* **What is required**: In the data below, find the line with "Where should I click to: Select" and output it along with every later line, exactly, but not the pictures.

Records from a data source:

━━━━━━━━━━━━━━━━━━━━━━━━━━━━━━

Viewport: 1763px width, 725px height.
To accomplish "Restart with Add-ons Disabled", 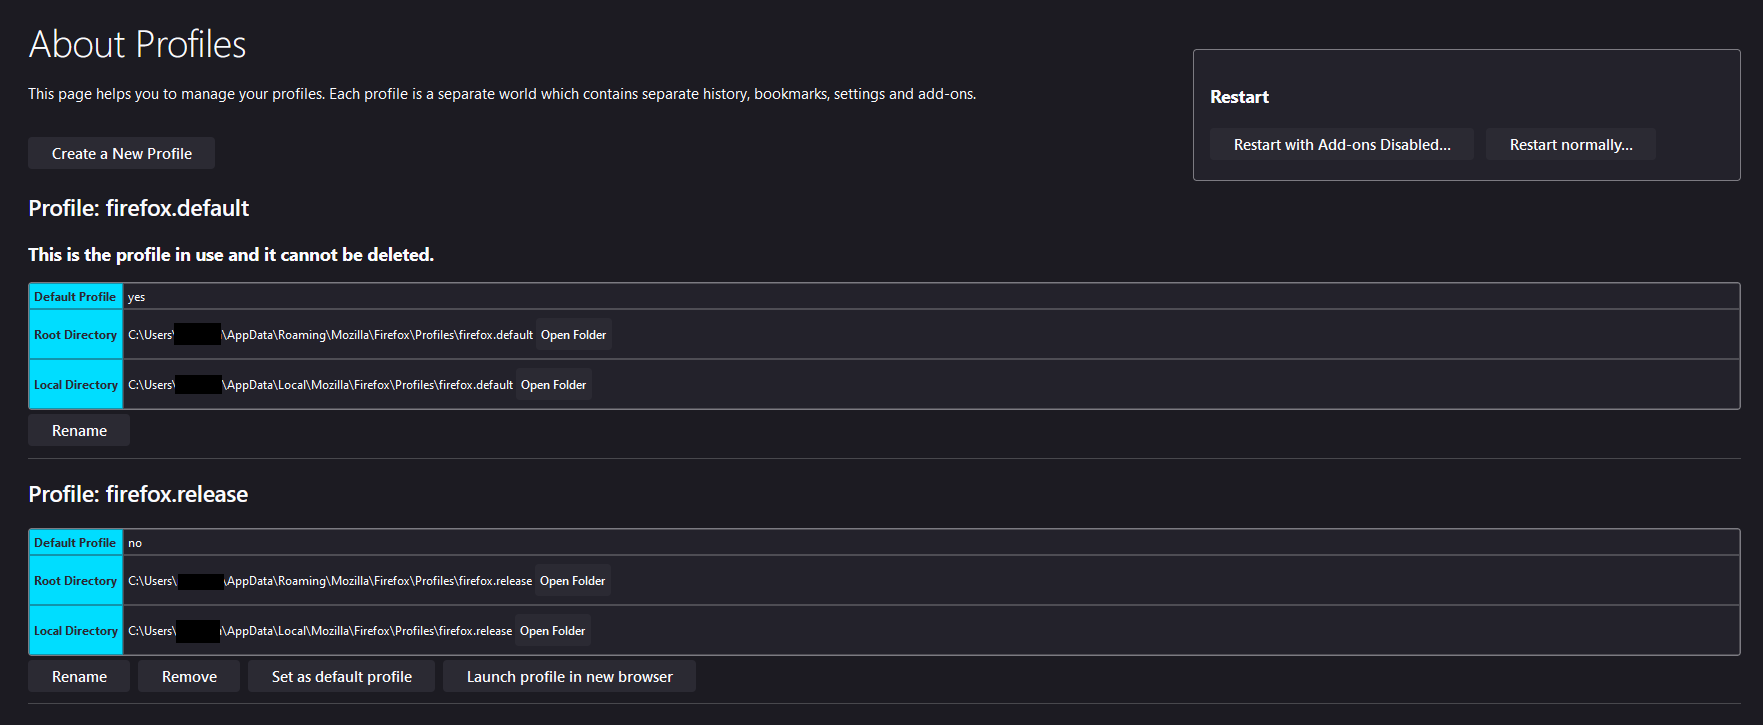I will 1341,145.
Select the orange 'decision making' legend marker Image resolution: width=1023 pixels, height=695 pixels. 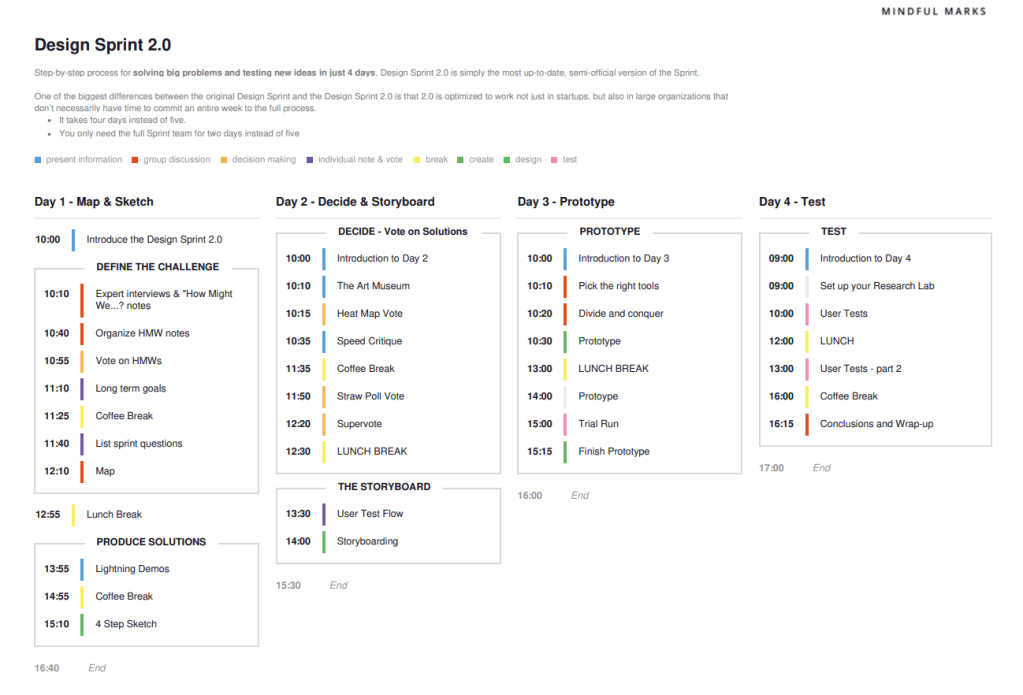(x=223, y=160)
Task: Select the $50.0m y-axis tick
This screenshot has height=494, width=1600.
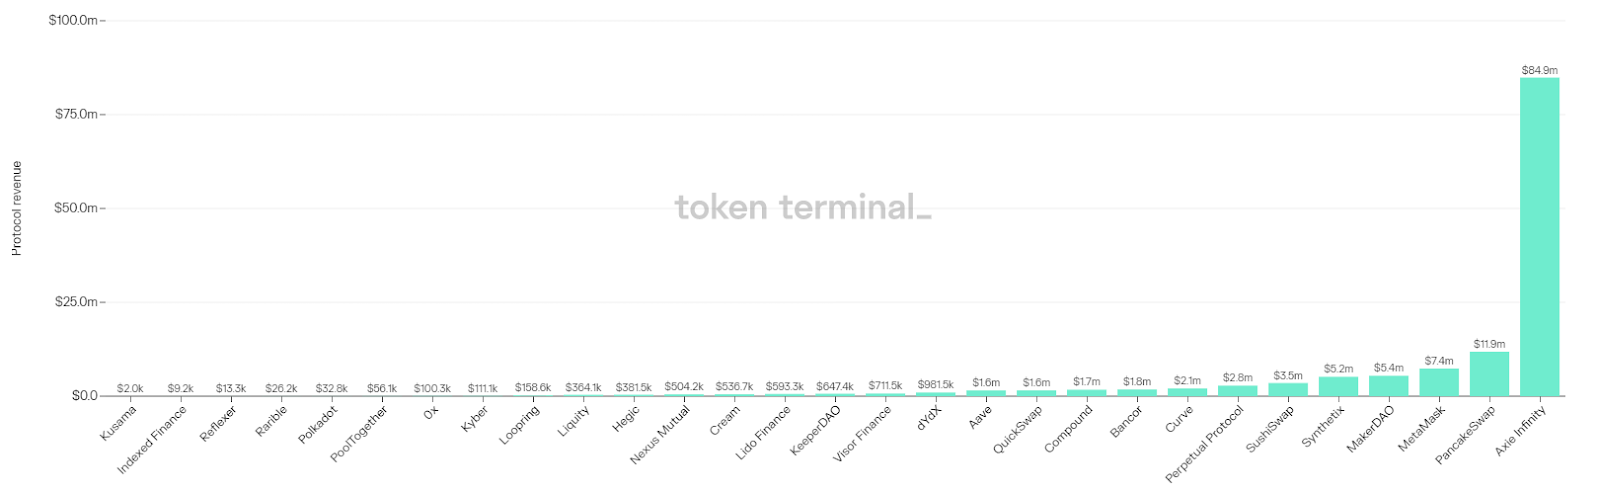Action: [77, 208]
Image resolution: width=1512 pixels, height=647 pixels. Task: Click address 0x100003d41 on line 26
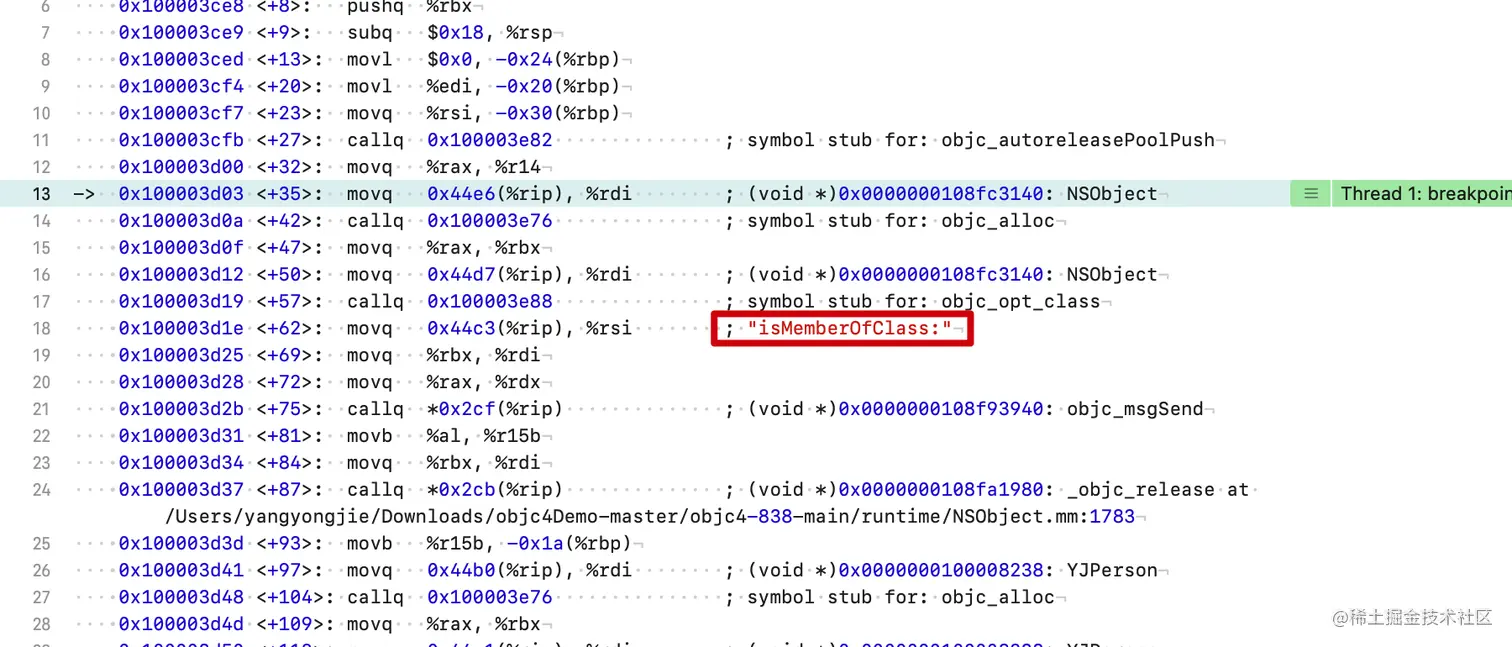(x=180, y=570)
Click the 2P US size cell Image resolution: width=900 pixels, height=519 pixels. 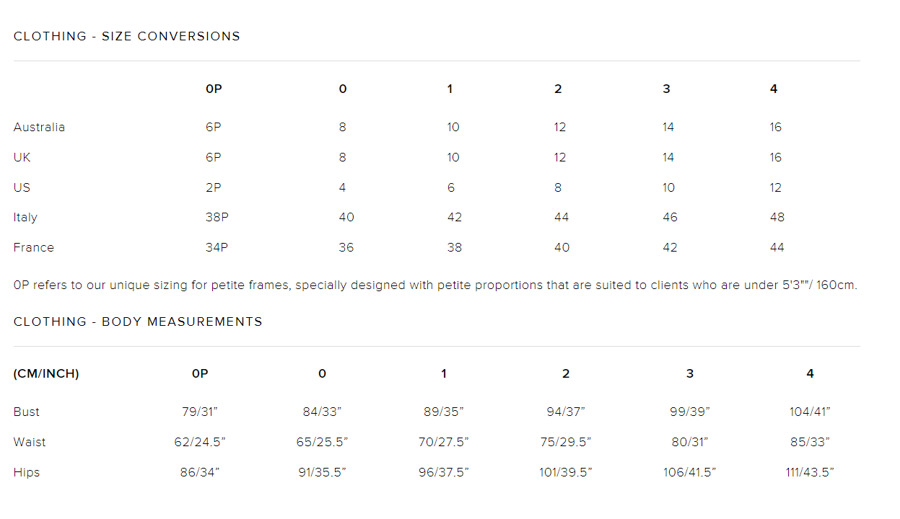tap(213, 187)
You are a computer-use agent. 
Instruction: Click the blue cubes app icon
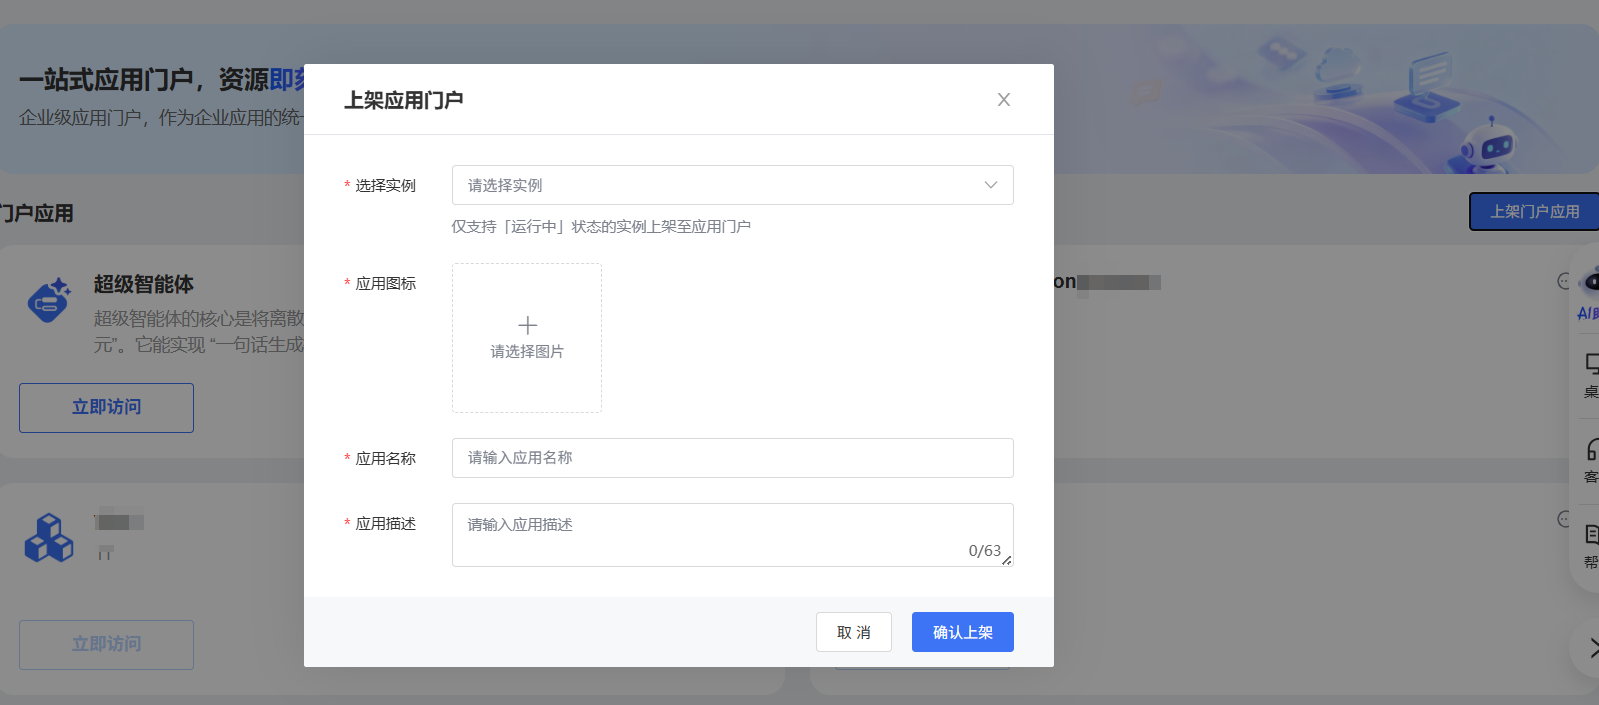pyautogui.click(x=49, y=538)
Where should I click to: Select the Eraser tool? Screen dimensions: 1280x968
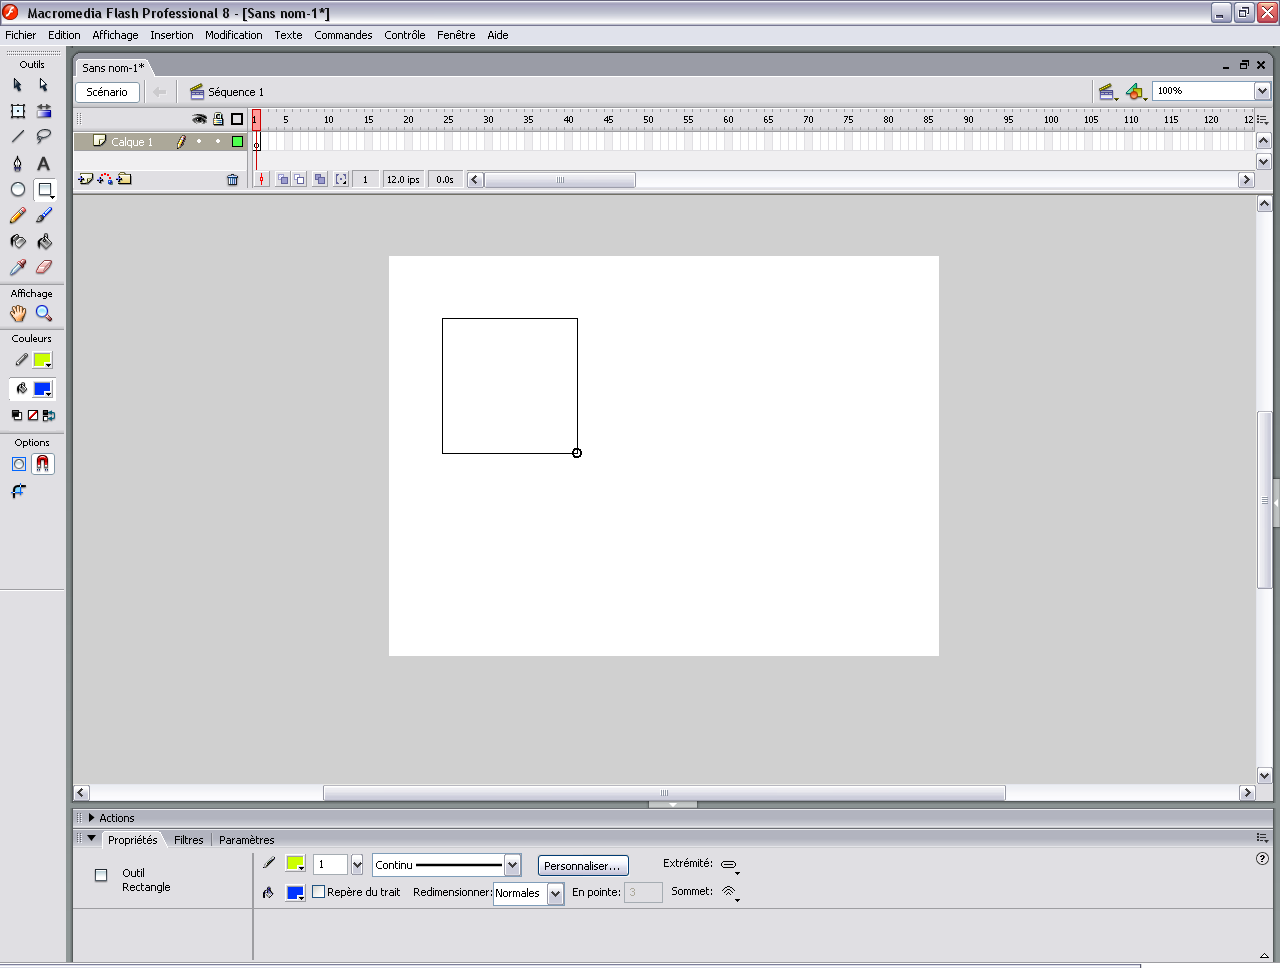44,268
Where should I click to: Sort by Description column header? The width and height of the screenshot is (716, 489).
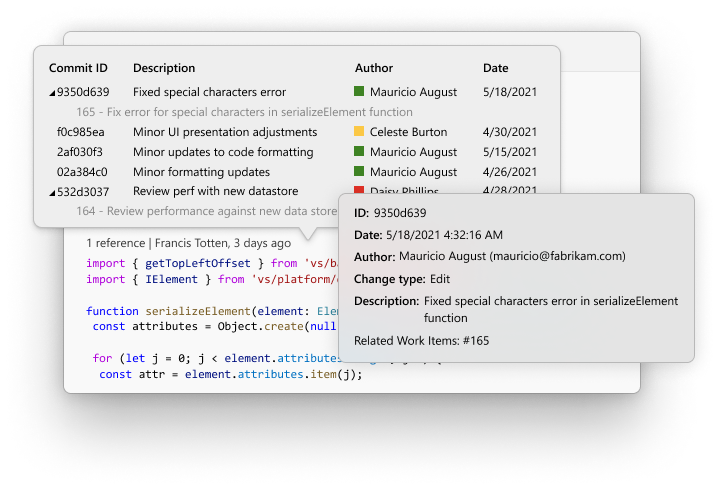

━━━━━━━━━━━━━━━━━━━━━━━━━━━━━━

* **Solution below**:
Where should I click to: Select the Eraser tool? Screen dimensions: 1280x968
44,268
Where should I click to: Sort by Description column header? The width and height of the screenshot is (716, 489).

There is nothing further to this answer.